A selfish and inconsiderate neighbour can be stressful and upsetting, and often as a result, long-suffering residents do not know which way to turn.

Most forms of neighbourly unpleasantness fall into the category of private nuisance. “Nuisance” is another category of “tort”, or civil wrong, and it covers a range of matters which interfere with an owner’s use and enjoyment of his or her property, without necessarily involving physical damage or physical encroachment. Nuisance covers matters such as noise, smells, dust, and vibration. A neighbouring owner who suffers from these has a right of action either for damages or for an injunction preventing continuation of the nuisance.

Private nuisance is generally caused by someone doing something on their property, but the consequences of their act extending adversely to their neighbour’s home – like, for example, loud music or an incessant barking dog.

If you live in a flat, leases typically contain regulations such as not making noise audible outside their property at certain times, often between 11 pm and 7 am. Leases often also prohibit pets, or require the consent of the landlord, and insist that suitable floor covering is put in place.

When a neighbour is kept awake well into the early hours, his or her immediate concern is stopping the distressing actions.

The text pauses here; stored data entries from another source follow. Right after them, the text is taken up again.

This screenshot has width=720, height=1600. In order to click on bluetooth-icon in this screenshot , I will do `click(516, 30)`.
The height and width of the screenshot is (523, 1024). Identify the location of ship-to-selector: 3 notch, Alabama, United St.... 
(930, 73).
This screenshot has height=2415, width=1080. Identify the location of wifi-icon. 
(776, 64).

With noise complaints continually on the rise, the Royal Borough of Kensington and Chelsea now offer a dedicated Noise and Nuisance Service which aims to help residents suffering from these types of disturbances. This type of service aims to resolve noise complaints before the dispute intensifies. Unfortunately, most local authorities may only intervene if a resident is able to demonstrate that the noise counts as a statutory nuisance, i.e. that which unreasonably and substantially interferes with the use or enjoyment of a home or other premises.

Injunctions are also available as remedies for a nuisance, and in all, but the most extreme examples the granting of an injunction should be enough for the objectionable action to stop.

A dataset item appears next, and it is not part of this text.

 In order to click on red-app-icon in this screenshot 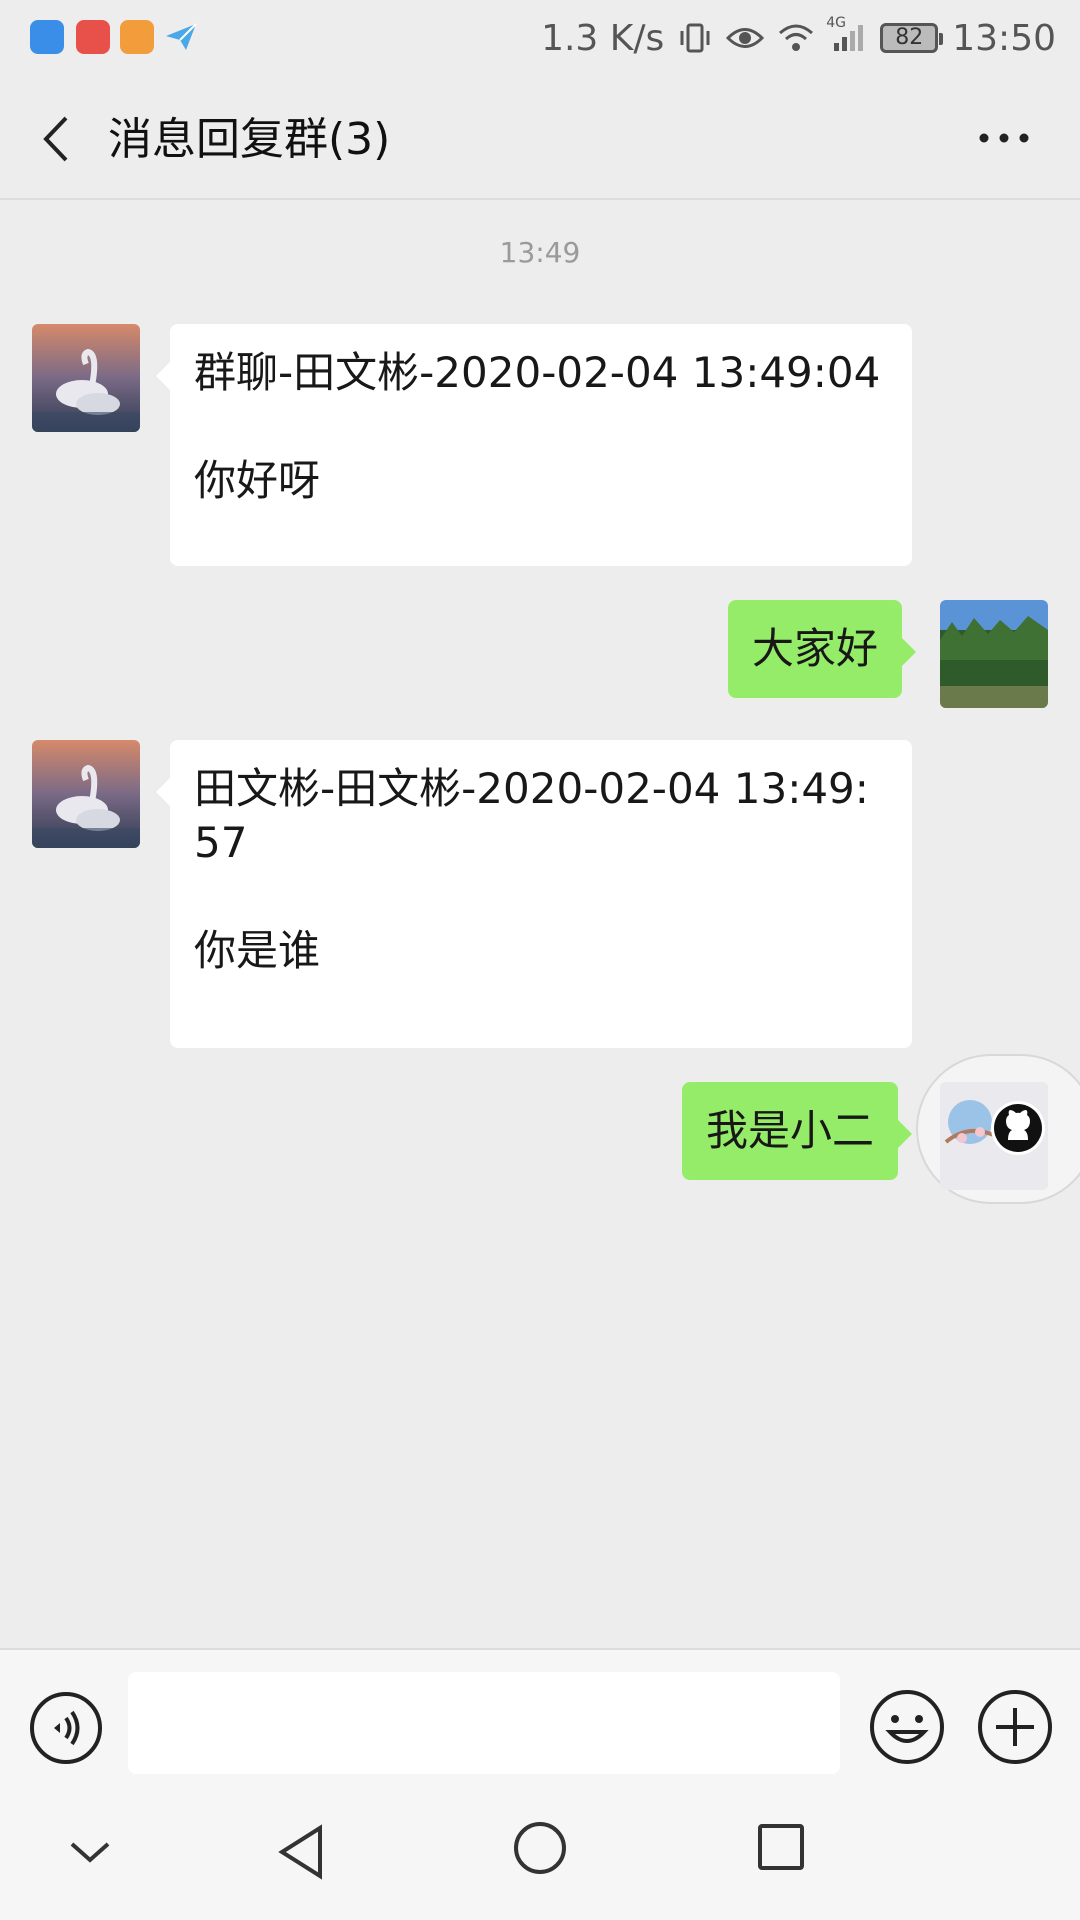, I will do `click(93, 37)`.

Homeowners are also often worried about the impact of any trouble of this type on the value of their home. Even if the actual property itself remains untouched, any formal dispute between neighbours must be disclosed in replies to enquiries. The existence of a dispute with a nuisance neighbour may well put off a purchaser, affect the value of the home or put the brakes on the transaction whilst the purchaser investigates the nature and extent of the dispute.

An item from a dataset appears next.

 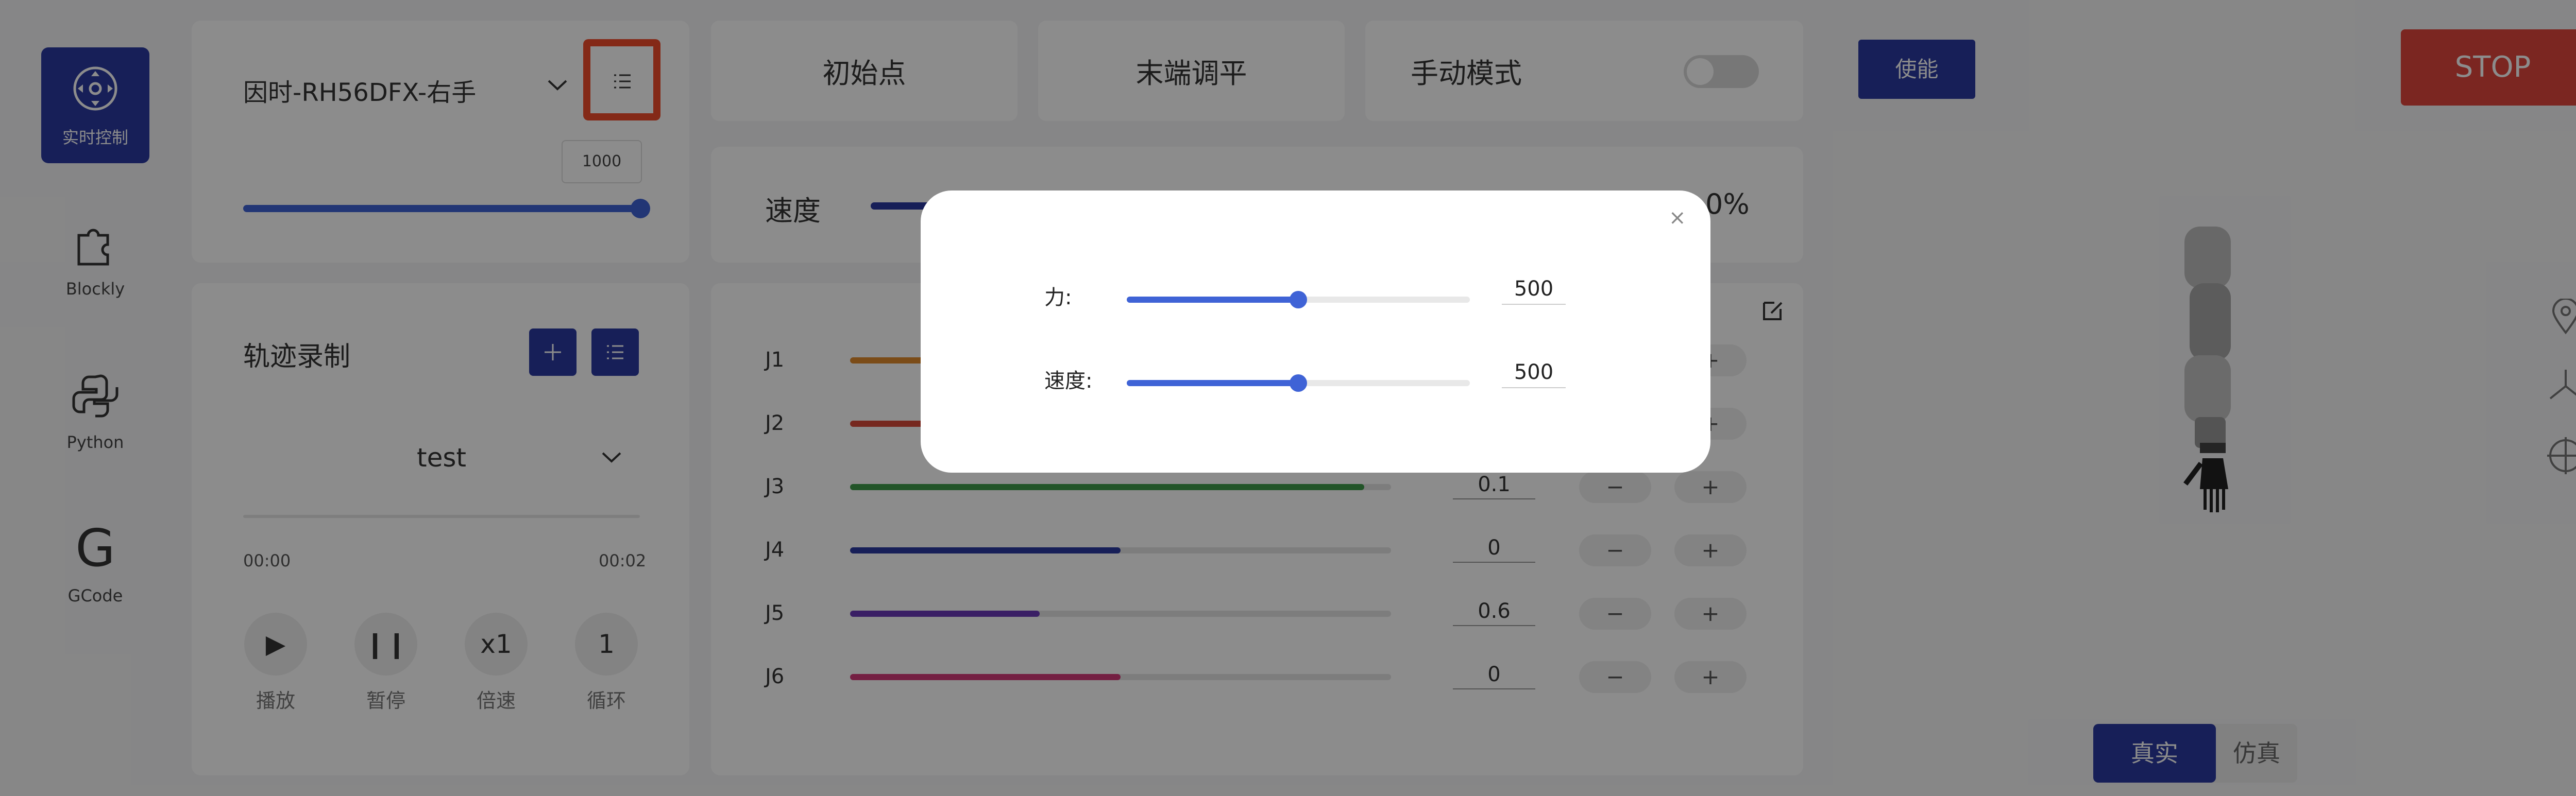 What do you see at coordinates (1316, 332) in the screenshot?
I see `force-speed-dialog: × 力: 500 速度: 500` at bounding box center [1316, 332].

Even if you obtain an injunction, a purchaser might worry that your nuisance neighbour will continue nevertheless. Injunctions will usually be personal to the claimant, so if the neighbour does continue with the nuisance after the sale, the purchaser would have to apply for a fresh injunction, with the accompanying costs and stress.

The best advice of course is to develop an amicable relationship with all of your neighbours. Where that is not possible, the environmental services department of your local authority may be able to intervene. If all else fails, applying for an injunction is the remedy of last resort, coupled where appropriate with a claim for damages.